- **SELECTED EXTRACT**
----------

Another area of the pitch in which many fans and pundits believe United needs reinforcements is central midfield. The general rationale for this is that United’s attacking talent might be better suited to a system where both Paul Pogba and Fernandes play centrally in front of a single, more defensively minded midfielder. The typical concerns are that neither Scott McTominay nor Fred can cover for them on their own, Nemanja Matić is unable to play enough minutes, and Pogba’s defensive tendencies aren’t well-suited to playing in the midfield two in the current set-up.
Finding this miracle player to unlock the ‘Silva & de Bruyne’ style of play that I think people are envisaging is not an easy task, so I expect we’ll see something somewhat similar to last season in terms of the composition of the midfield. Matic can still offer a lot in short spells, but it’ll be Fred, McTominay and Pogba who mostly share the two midfield berths.
But what is the state of the ‘McFred double pivot’? Using Statsbomb 360 data, we can look at how often players break lines with their passing. We define a line-breaking pass as any pass that:
- successfully progresses the ball at least 10% closer to goal…
- …and either splits two opposition defenders or ends in the space behind them, provided that the defenders are less than 5m apart vertically.

----------

- **DIRECTION**
Copy out the passage on United's central midfield word for word, from "But what is" up to and including "5m apart vertically.".

- **RAW DATA**
----------

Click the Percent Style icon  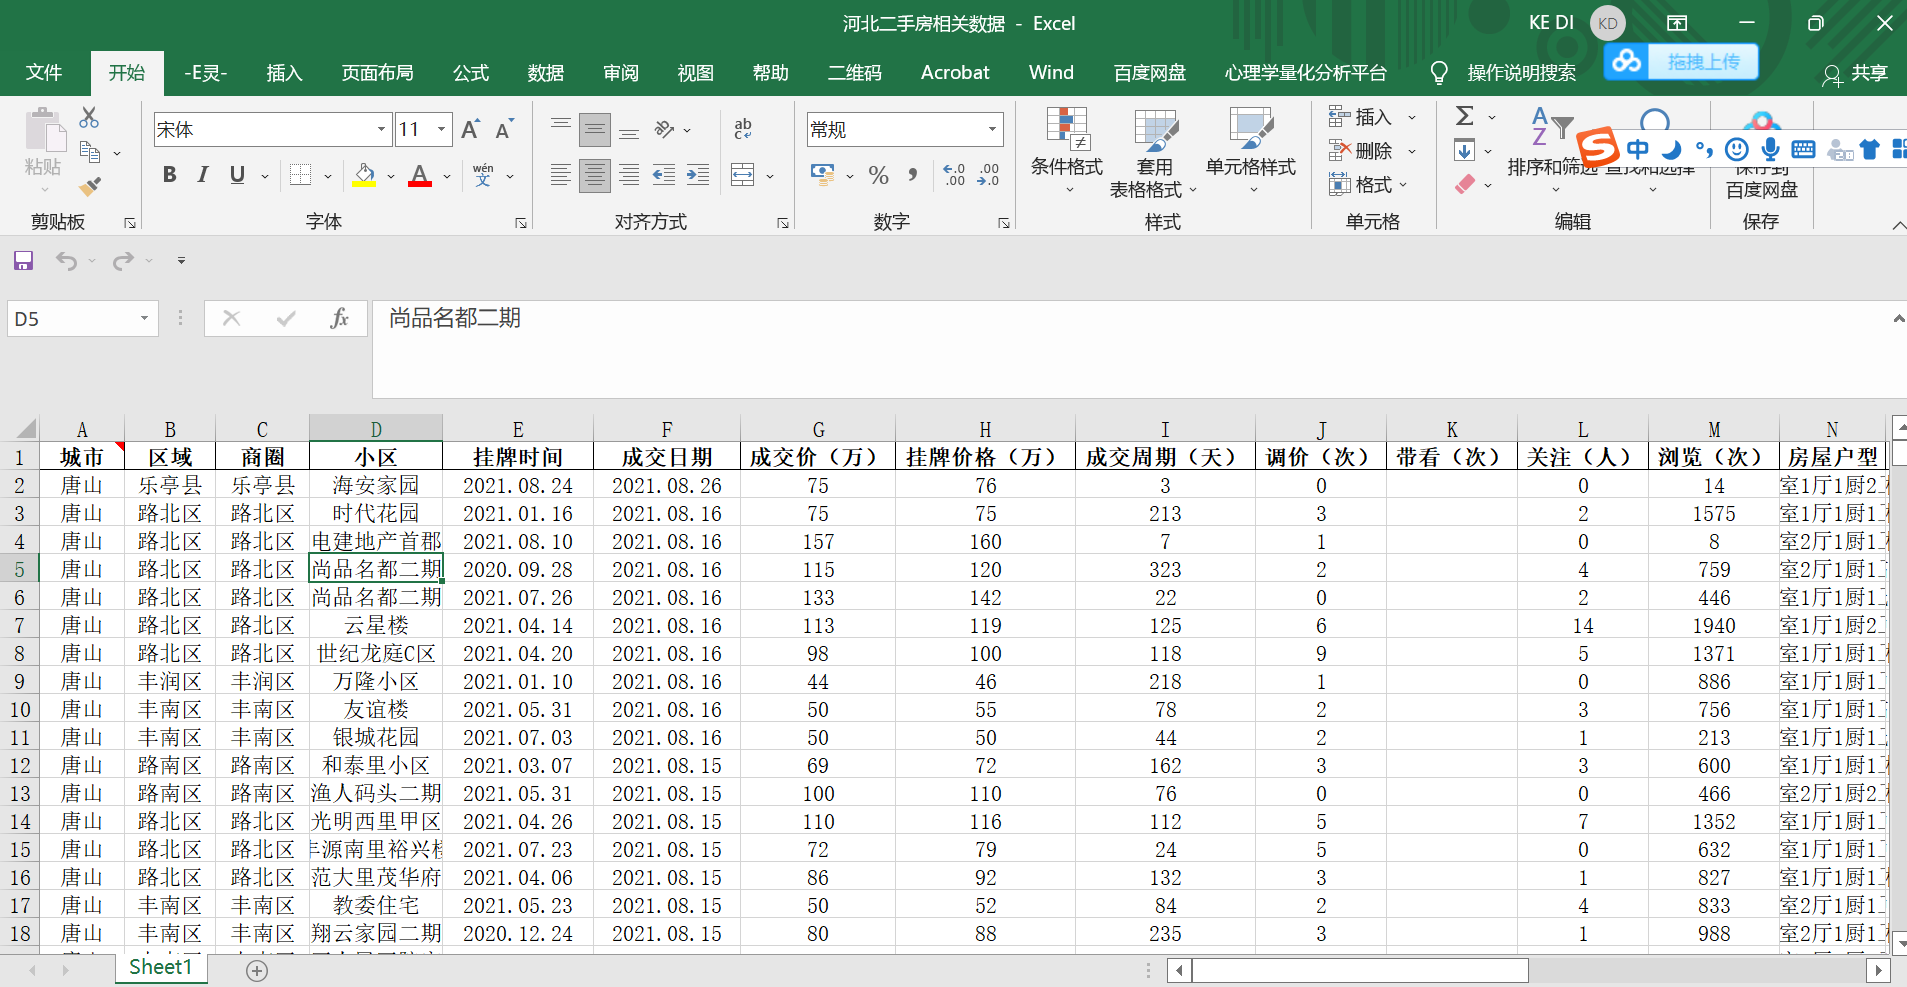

----------

- **WRITTEN ANSWER**
But what is the state of the ‘McFred double pivot’? Using Statsbomb 360 data, we can look at how often players break lines with their passing. We define a line-breaking pass as any pass that:
- successfully progresses the ball at least 10% closer to goal…
- …and either splits two opposition defenders or ends in the space behind them, provided that the defenders are less than 5m apart vertically.